Items in a dataset:

* Begin *

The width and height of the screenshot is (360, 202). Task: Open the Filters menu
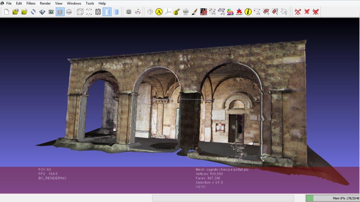[31, 3]
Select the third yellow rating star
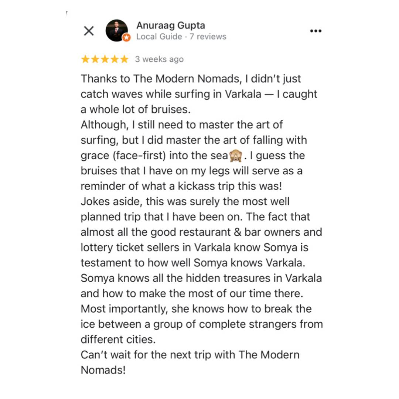Image resolution: width=399 pixels, height=399 pixels. point(105,59)
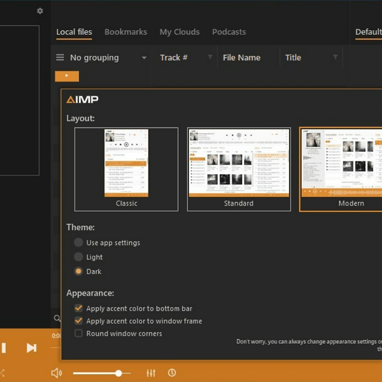382x382 pixels.
Task: Click the next track button
Action: [x=32, y=348]
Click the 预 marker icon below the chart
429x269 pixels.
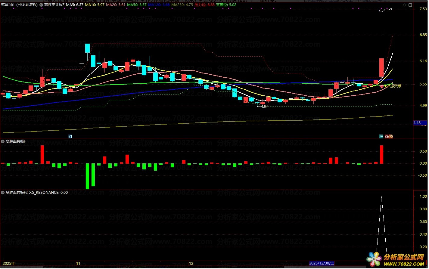pyautogui.click(x=391, y=137)
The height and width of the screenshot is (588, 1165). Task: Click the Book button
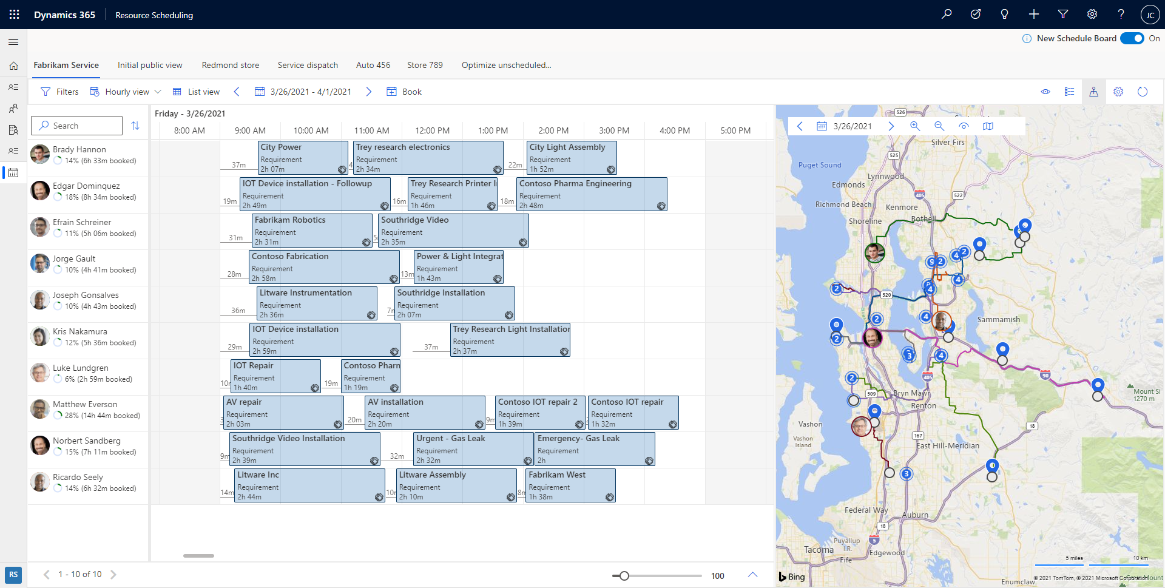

* End *

WHAT TO WORK ON:
Copy the listing above word for word, but leave out the pictures.

PROBLEM SOLUTION:
The width and height of the screenshot is (360, 202). Task: Open the Filters menu
[31, 3]
Select the third yellow rating star
Image resolution: width=399 pixels, height=399 pixels. point(105,59)
382x382 pixels.
Task: Click the next track button
Action: [x=32, y=348]
Click the 预 marker icon below the chart
429x269 pixels.
pyautogui.click(x=391, y=137)
The height and width of the screenshot is (588, 1165). Task: Click the Book button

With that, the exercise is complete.